Given task: Copy out, character for character, the rows from the line containing "How do I perform: Open the Pool" through the line containing "[x=71, y=709]", including both of those lines.

* * * * *

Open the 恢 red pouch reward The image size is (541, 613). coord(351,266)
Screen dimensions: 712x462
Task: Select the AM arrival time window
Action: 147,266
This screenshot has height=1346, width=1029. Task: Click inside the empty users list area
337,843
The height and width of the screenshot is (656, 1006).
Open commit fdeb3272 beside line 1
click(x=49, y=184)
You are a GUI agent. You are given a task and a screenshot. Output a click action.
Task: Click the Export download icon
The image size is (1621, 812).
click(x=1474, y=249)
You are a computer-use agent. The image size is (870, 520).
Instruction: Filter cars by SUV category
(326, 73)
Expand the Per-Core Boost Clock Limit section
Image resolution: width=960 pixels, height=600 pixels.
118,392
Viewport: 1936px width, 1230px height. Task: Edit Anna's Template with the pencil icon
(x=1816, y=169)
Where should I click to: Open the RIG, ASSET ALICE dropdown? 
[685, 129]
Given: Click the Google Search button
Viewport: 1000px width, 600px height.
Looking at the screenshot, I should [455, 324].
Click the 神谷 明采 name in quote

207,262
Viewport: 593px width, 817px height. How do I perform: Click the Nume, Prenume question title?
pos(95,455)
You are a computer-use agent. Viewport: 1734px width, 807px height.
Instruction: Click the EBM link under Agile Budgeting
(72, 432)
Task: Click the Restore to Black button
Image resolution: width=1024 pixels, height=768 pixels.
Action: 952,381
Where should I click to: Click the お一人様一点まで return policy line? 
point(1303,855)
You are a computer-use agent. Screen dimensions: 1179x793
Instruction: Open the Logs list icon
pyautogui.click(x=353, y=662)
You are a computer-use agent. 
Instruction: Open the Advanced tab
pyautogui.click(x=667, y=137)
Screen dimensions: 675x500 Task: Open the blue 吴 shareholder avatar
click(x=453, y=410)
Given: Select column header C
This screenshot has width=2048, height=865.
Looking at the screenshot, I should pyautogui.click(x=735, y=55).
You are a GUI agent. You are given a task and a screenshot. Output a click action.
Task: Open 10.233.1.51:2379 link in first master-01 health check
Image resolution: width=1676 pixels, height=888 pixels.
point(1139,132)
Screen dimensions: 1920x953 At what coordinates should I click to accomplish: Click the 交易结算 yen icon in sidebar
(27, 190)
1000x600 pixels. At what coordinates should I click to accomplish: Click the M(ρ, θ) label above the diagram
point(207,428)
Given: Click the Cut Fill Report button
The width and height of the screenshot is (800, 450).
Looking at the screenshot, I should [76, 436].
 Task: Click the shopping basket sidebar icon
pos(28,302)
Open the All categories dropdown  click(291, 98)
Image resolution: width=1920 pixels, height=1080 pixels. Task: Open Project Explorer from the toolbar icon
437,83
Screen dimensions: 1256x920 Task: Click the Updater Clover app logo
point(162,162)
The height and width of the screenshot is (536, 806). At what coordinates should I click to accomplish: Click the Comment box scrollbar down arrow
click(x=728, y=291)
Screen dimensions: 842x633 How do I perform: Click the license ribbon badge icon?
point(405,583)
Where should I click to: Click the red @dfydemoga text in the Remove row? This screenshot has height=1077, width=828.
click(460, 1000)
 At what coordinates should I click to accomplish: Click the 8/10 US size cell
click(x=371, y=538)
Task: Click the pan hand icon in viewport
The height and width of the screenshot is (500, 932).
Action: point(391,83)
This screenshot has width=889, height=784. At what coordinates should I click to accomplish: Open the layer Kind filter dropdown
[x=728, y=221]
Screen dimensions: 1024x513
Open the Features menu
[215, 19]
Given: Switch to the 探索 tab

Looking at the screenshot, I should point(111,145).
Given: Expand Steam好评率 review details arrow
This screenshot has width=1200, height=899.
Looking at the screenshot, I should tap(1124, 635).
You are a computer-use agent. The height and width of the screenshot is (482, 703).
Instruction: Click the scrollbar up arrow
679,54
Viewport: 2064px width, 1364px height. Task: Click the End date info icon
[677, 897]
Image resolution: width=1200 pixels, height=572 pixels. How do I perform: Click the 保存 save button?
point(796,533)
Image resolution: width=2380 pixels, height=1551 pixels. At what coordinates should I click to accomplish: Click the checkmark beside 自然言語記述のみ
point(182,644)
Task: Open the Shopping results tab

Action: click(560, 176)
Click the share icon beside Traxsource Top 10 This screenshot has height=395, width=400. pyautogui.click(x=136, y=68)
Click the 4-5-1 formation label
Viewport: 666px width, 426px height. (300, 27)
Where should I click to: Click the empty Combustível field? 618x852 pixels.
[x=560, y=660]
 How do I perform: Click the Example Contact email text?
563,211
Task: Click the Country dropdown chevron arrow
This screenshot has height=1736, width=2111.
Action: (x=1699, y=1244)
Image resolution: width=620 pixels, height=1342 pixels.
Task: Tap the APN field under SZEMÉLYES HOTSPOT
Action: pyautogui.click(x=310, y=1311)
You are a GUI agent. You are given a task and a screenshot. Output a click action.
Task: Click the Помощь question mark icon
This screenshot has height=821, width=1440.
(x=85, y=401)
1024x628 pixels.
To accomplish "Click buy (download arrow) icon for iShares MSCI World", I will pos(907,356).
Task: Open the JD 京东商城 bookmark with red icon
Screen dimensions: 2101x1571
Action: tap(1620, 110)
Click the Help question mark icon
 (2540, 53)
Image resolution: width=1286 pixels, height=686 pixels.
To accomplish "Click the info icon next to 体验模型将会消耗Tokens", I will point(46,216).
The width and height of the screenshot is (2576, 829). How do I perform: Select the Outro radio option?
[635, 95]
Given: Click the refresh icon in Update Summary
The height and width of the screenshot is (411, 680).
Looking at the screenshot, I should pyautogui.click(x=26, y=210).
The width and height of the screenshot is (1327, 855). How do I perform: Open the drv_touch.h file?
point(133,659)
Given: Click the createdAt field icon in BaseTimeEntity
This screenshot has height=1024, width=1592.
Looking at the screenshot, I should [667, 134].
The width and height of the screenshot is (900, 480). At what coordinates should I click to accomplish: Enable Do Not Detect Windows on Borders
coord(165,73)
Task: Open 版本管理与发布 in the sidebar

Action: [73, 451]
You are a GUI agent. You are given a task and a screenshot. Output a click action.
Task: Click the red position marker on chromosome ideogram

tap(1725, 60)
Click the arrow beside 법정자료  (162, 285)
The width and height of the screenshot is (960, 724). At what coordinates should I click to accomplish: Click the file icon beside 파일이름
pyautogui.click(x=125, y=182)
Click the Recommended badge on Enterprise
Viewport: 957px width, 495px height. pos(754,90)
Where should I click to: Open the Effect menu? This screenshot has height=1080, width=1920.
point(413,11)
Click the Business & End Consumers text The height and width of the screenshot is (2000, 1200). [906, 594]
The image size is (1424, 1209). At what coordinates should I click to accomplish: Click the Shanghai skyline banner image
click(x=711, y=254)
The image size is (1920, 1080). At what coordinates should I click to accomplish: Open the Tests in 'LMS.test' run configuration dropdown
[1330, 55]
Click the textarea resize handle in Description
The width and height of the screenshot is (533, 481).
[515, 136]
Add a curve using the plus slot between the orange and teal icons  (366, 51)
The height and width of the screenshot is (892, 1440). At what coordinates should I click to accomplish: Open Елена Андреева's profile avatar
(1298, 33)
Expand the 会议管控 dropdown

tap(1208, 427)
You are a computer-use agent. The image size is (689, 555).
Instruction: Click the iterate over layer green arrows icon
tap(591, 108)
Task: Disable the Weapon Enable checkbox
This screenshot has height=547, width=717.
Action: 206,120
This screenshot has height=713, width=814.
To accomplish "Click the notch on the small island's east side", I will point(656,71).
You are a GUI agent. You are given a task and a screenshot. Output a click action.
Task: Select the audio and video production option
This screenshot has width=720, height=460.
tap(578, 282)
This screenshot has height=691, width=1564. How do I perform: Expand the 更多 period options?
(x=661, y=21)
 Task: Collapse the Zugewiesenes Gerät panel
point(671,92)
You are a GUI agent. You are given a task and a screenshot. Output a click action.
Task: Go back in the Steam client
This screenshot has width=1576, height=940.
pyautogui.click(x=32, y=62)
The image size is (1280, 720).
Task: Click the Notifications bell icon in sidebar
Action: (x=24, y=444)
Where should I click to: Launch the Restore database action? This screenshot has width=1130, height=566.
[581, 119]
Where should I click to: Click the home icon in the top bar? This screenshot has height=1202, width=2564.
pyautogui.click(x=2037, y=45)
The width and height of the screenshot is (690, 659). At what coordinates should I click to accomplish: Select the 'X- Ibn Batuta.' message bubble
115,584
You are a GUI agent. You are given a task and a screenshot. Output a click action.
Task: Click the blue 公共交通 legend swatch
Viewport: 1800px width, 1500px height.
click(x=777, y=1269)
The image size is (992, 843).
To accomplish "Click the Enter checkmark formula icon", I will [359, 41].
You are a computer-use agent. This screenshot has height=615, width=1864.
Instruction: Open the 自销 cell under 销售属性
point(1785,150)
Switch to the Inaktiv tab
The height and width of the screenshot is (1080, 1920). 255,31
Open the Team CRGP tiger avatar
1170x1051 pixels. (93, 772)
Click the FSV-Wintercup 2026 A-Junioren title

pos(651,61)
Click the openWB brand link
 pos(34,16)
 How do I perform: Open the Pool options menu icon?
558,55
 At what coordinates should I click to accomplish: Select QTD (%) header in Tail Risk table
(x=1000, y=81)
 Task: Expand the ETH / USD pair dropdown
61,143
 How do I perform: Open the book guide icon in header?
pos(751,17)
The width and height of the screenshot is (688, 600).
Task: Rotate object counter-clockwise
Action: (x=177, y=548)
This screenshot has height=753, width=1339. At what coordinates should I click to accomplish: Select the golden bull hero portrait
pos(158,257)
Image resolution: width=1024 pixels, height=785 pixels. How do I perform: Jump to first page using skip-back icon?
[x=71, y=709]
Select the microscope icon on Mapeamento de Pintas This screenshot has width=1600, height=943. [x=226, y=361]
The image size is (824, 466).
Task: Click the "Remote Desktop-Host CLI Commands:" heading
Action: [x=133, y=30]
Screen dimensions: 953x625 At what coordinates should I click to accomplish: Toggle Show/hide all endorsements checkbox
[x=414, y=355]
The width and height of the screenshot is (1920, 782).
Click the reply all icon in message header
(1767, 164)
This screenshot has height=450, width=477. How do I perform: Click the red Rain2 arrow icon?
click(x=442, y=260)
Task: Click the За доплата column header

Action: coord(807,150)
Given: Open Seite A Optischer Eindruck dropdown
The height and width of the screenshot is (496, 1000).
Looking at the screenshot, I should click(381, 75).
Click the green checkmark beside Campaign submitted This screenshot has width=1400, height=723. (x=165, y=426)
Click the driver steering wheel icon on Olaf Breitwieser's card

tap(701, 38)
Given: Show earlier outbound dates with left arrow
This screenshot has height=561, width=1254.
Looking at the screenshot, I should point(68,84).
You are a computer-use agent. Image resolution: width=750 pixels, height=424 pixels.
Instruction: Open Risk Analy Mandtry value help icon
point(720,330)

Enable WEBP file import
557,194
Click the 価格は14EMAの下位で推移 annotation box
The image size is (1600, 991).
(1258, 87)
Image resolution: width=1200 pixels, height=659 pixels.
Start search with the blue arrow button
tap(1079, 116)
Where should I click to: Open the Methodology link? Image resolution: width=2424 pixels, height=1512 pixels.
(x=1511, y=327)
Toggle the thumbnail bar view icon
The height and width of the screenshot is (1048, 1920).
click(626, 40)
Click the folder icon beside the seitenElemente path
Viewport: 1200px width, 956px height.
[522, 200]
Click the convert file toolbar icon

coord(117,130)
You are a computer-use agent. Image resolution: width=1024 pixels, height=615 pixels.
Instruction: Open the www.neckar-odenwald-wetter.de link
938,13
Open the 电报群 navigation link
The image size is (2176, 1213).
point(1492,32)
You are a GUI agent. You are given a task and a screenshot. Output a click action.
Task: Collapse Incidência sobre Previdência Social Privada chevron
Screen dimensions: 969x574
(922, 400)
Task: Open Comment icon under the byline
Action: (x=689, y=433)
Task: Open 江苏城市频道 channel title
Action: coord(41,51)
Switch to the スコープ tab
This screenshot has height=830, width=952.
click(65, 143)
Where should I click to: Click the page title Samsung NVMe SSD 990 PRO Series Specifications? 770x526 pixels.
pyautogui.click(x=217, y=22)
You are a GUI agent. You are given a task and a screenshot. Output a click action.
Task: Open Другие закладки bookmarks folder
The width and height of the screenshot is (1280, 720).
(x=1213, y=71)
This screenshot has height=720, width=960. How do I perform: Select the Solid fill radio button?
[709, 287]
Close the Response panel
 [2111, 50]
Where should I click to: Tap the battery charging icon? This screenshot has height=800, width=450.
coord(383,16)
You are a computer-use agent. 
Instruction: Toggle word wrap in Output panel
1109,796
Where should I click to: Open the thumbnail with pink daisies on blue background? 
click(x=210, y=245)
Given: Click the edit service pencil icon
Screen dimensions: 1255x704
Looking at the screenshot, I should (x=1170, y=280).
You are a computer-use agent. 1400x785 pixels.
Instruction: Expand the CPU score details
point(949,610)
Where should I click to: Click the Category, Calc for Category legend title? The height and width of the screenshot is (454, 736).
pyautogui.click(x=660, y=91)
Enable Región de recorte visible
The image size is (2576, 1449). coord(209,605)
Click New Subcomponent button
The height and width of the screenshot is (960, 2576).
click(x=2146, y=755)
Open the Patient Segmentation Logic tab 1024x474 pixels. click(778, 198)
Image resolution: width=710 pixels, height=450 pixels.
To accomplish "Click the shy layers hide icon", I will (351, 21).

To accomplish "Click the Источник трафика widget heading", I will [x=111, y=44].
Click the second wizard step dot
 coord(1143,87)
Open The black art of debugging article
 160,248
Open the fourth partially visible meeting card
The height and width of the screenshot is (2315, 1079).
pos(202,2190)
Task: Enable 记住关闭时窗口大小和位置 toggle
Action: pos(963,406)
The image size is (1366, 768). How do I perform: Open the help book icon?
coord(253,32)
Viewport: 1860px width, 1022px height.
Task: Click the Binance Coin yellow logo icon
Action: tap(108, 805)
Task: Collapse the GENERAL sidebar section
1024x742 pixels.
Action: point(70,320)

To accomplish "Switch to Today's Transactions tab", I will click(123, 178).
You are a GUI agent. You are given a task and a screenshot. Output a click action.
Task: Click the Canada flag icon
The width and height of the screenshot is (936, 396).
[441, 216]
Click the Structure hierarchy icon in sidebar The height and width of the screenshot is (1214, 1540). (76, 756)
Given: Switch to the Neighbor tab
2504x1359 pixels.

* * * * *

Output for this task:
 How do I perform: Open the Pool options menu icon?
558,55
 At what coordinates should I click to accomplish: Select QTD (%) header in Tail Risk table
(x=1000, y=81)
 Task: Expand the ETH / USD pair dropdown
61,143
 How do I perform: Open the book guide icon in header?
pos(751,17)
The width and height of the screenshot is (688, 600).
Task: Rotate object counter-clockwise
Action: (x=177, y=548)
This screenshot has height=753, width=1339. At what coordinates should I click to accomplish: Select the golden bull hero portrait
pos(158,257)
Image resolution: width=1024 pixels, height=785 pixels. How do I perform: Jump to first page using skip-back icon?
[x=71, y=709]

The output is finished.